Entries supplied:

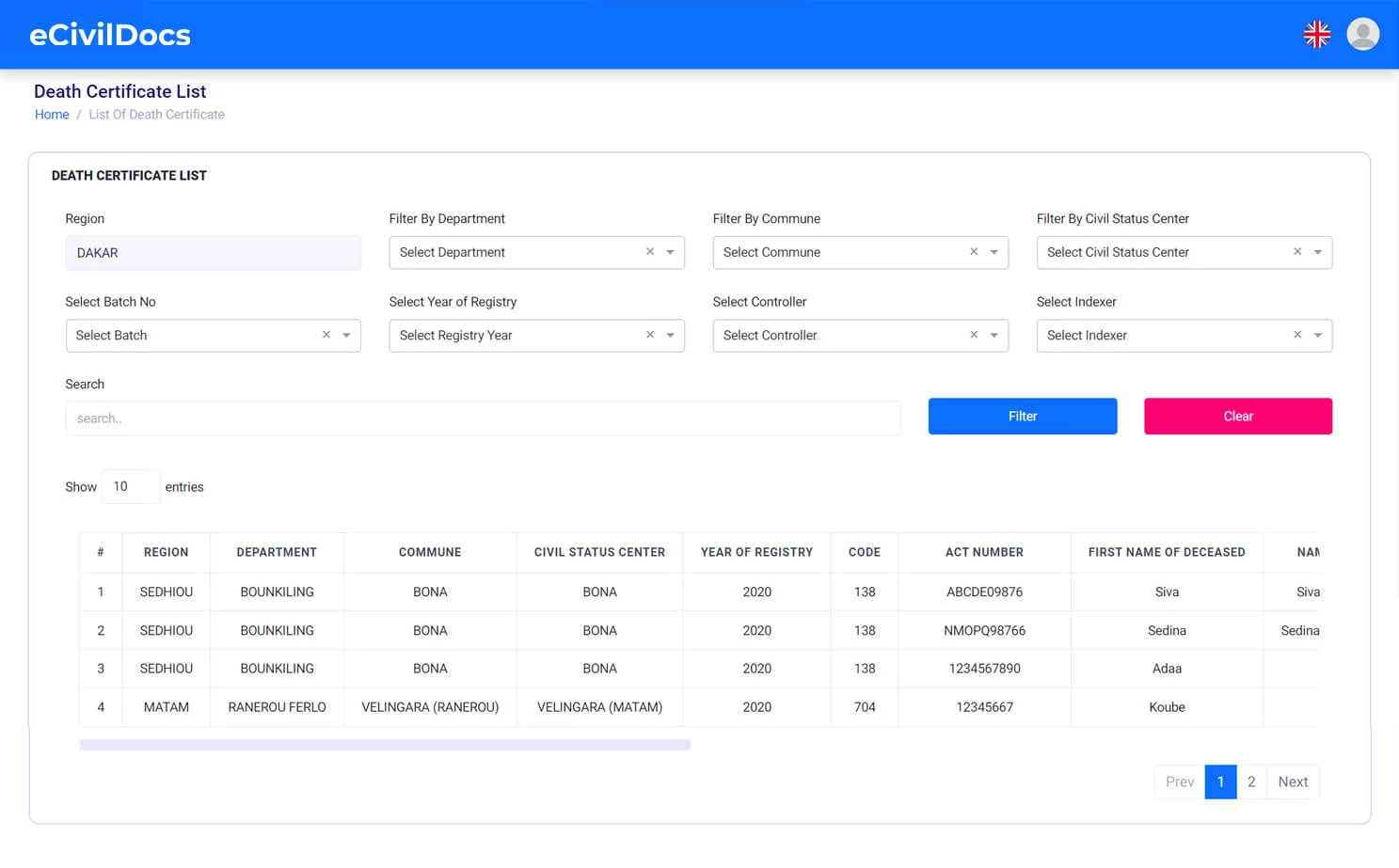Expand the Select Commune dropdown
The width and height of the screenshot is (1399, 868).
[x=994, y=252]
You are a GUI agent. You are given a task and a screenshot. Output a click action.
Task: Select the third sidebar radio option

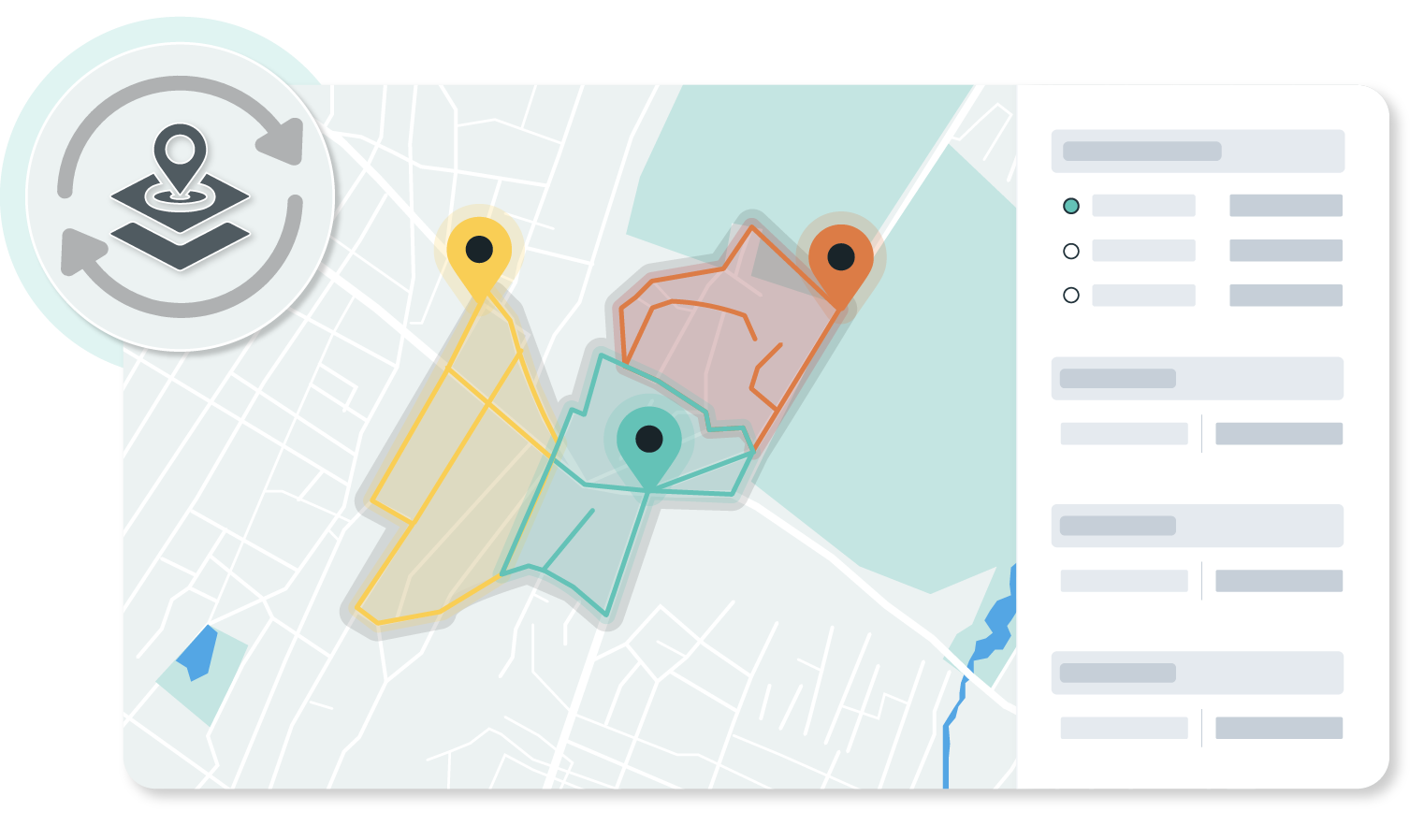[1071, 295]
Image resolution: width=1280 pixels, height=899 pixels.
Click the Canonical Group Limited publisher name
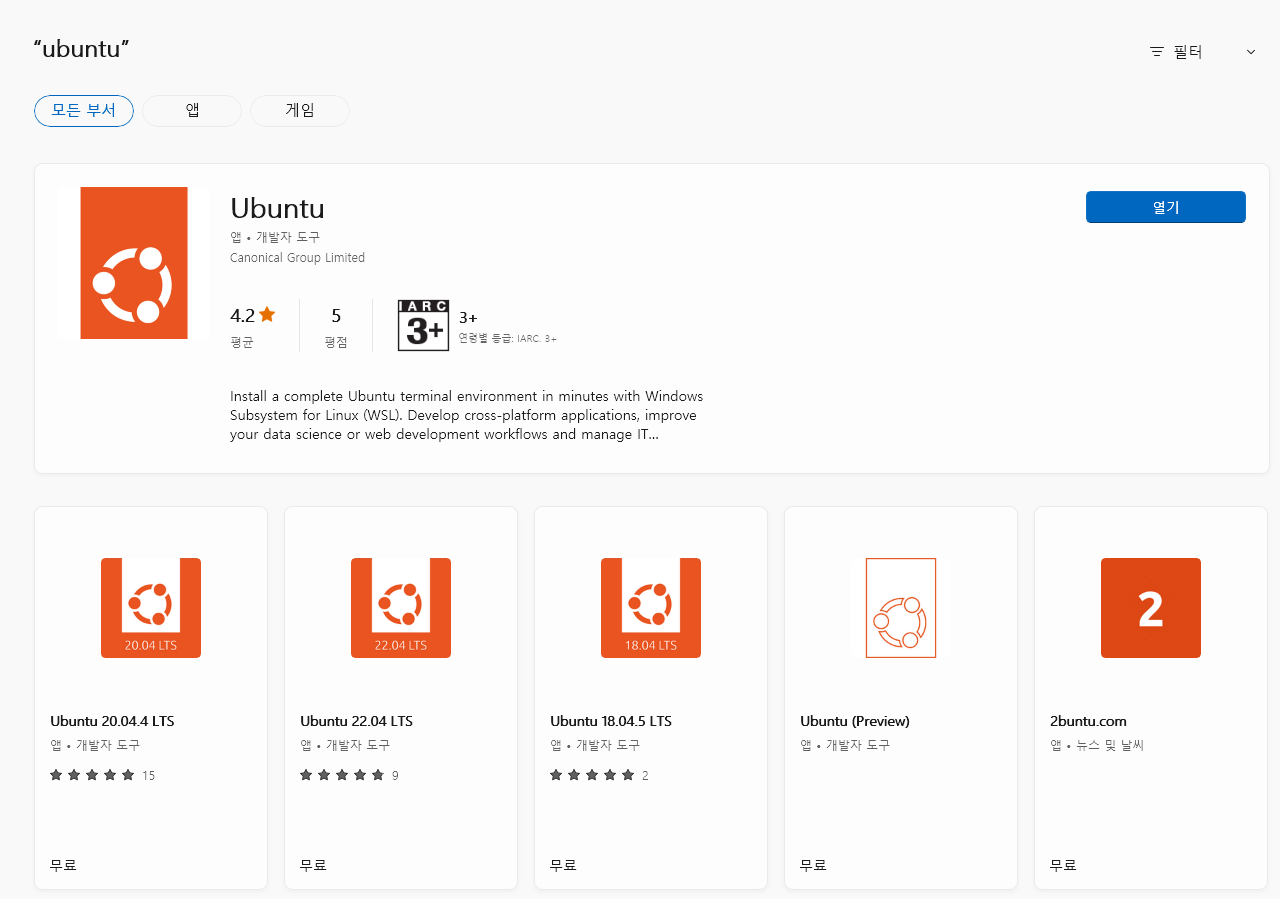click(297, 257)
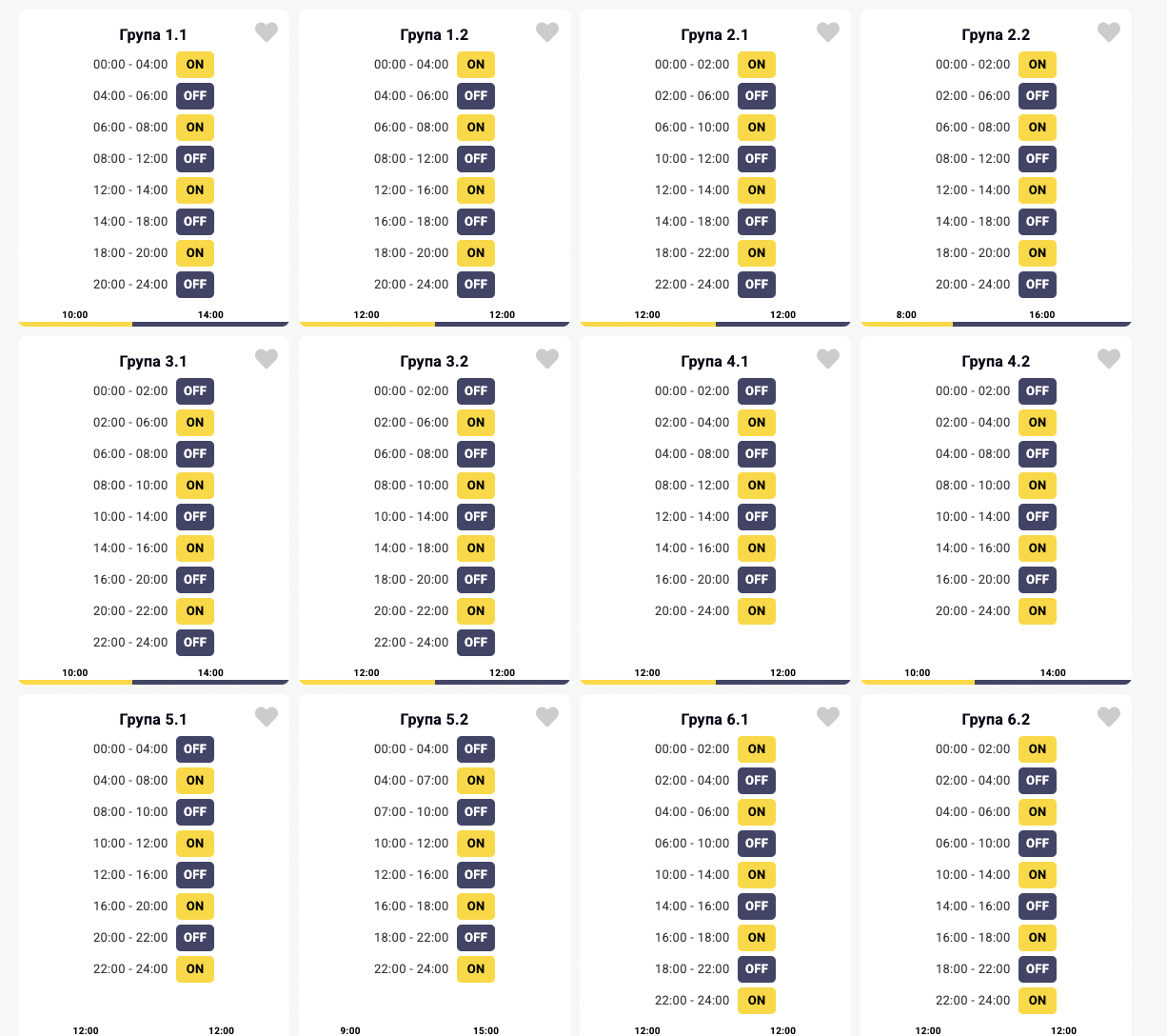Screen dimensions: 1167x1036
Task: Favorite the Група 3.2 schedule card
Action: (547, 359)
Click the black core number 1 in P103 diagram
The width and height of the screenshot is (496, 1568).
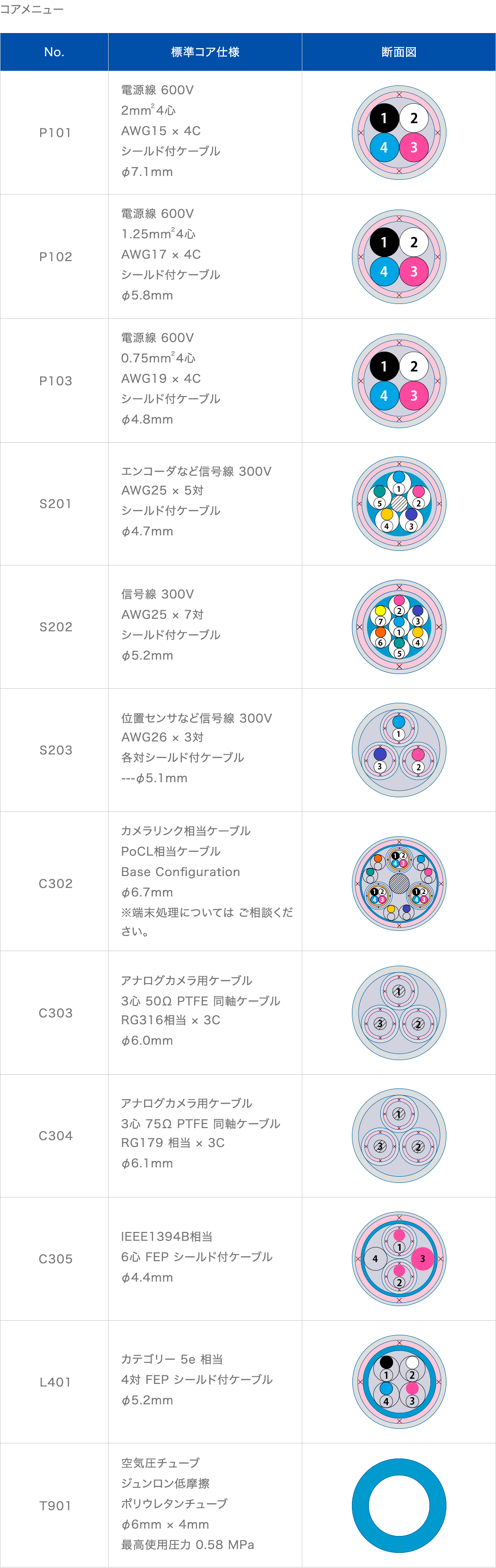click(x=384, y=366)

Work required: Write out again, word for word, the lines from the one holding "The width and height of the screenshot is (496, 1568)." through the final line of the listing, including both ends but no pictures.

Solution to the exercise:
The width and height of the screenshot is (496, 1568).
click(x=384, y=366)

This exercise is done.